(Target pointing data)
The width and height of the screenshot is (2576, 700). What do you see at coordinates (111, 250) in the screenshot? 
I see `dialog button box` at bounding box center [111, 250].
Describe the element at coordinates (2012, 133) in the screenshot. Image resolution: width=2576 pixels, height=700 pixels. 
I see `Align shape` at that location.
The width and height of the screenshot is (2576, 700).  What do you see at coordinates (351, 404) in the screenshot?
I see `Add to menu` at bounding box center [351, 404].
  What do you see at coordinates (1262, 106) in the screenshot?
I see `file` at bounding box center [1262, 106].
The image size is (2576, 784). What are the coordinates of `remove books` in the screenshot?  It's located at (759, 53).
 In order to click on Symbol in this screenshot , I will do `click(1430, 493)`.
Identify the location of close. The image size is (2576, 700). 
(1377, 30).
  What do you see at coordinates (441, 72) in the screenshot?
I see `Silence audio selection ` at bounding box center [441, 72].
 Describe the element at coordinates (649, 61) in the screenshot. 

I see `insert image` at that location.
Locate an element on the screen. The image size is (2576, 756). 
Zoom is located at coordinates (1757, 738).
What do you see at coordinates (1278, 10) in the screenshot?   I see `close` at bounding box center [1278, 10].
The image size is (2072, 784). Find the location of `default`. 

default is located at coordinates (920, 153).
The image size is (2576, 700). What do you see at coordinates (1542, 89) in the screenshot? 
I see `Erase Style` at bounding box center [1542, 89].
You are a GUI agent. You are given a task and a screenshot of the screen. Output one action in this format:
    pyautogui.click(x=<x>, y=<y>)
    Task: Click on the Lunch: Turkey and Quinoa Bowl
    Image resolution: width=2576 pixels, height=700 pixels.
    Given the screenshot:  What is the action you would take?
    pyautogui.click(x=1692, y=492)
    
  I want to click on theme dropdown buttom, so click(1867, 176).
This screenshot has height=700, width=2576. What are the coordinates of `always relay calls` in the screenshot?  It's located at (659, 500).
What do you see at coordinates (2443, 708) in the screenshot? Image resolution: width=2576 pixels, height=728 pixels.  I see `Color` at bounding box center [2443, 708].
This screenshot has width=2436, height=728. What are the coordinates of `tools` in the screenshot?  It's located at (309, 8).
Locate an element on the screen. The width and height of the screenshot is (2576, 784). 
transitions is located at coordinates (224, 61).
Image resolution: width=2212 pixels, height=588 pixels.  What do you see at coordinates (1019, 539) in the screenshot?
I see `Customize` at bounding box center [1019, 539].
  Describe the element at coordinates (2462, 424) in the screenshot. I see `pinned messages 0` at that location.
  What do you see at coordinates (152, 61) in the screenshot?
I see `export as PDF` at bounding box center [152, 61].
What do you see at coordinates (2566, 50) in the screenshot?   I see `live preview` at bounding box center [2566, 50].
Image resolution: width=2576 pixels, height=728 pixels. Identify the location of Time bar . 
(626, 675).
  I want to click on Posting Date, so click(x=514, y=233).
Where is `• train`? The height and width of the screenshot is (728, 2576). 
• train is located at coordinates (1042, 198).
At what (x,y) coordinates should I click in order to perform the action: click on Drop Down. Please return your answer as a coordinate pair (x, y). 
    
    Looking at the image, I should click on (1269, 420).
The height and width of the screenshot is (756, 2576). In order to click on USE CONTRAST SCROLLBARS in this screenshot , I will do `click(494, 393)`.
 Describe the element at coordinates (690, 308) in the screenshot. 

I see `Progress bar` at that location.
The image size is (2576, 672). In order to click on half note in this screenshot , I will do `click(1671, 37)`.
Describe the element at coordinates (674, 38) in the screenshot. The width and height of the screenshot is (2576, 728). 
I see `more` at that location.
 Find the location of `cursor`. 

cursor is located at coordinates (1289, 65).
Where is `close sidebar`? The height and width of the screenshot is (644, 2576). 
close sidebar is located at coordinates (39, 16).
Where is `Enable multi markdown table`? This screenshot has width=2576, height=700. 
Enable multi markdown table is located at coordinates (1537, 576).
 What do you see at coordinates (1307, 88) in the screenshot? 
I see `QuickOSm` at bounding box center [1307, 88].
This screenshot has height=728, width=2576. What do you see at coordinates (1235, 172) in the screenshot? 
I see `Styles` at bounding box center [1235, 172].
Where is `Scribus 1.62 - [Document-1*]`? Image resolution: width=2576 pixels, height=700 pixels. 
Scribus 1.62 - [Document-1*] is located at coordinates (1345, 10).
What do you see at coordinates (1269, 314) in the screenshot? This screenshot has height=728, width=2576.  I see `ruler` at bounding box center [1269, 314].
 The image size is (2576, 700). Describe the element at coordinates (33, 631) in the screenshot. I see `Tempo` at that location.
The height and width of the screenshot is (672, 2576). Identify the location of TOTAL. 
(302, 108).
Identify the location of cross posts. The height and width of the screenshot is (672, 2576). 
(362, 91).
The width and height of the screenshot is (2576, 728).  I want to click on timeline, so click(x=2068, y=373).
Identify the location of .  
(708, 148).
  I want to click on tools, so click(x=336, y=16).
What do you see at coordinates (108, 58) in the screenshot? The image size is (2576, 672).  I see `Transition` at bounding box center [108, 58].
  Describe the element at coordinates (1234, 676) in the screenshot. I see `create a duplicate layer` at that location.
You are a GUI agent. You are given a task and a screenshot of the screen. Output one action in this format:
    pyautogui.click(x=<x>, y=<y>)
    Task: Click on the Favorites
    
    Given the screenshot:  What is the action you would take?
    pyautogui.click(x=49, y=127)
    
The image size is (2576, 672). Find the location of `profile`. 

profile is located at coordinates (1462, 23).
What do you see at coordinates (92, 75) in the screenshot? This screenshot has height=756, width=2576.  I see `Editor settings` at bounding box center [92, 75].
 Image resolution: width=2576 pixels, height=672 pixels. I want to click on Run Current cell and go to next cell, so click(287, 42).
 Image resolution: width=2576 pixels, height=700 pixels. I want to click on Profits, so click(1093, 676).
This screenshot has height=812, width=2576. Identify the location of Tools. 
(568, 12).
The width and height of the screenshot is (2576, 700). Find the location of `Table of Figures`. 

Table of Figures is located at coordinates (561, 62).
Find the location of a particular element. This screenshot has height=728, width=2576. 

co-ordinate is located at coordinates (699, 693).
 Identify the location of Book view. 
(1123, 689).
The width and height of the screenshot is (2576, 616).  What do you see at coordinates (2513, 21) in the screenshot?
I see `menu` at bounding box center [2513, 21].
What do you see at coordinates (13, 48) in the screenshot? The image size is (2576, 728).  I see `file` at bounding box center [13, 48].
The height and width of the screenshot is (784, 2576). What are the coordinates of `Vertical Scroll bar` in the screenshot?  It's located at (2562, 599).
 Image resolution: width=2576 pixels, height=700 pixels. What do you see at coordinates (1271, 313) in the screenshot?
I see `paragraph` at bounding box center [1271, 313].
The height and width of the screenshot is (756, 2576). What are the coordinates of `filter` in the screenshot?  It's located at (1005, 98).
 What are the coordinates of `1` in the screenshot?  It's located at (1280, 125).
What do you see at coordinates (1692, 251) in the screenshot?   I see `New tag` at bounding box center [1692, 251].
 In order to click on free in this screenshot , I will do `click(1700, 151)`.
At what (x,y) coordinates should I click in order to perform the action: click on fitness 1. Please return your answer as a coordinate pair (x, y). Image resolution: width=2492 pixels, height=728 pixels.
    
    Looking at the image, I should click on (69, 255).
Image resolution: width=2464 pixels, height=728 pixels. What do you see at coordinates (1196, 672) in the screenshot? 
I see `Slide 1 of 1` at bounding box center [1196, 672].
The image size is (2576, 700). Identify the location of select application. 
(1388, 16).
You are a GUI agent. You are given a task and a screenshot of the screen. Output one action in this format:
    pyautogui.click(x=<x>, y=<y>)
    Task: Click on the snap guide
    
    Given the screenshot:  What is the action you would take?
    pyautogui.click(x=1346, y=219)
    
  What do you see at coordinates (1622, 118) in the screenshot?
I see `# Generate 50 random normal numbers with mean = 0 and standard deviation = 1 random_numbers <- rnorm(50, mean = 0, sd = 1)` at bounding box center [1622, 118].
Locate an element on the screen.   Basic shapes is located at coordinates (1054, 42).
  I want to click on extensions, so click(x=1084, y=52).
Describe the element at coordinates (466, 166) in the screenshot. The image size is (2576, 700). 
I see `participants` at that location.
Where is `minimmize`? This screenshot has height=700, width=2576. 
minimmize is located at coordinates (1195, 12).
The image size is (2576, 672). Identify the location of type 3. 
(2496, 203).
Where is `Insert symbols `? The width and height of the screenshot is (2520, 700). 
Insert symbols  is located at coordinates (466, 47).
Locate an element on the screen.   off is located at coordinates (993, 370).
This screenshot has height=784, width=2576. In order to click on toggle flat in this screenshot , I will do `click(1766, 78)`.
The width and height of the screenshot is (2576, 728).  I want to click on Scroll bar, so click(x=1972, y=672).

= Your objective =
Write out everything from the line containing "I want to click on extensions, so" down to the line containing "coordinates (993, 370)." again. Swap "Where is" for "Where can I find" and leave all else as it is.

= Complete output =
  I want to click on extensions, so click(x=1084, y=52).
Describe the element at coordinates (466, 166) in the screenshot. The image size is (2576, 700). 
I see `participants` at that location.
Where can I find `minimmize`? This screenshot has height=700, width=2576. 
minimmize is located at coordinates (1195, 12).
The image size is (2576, 672). Identify the location of type 3. 
(2496, 203).
Where can I find `Insert symbols `? The width and height of the screenshot is (2520, 700). 
Insert symbols  is located at coordinates (466, 47).
Locate an element on the screen.   off is located at coordinates (993, 370).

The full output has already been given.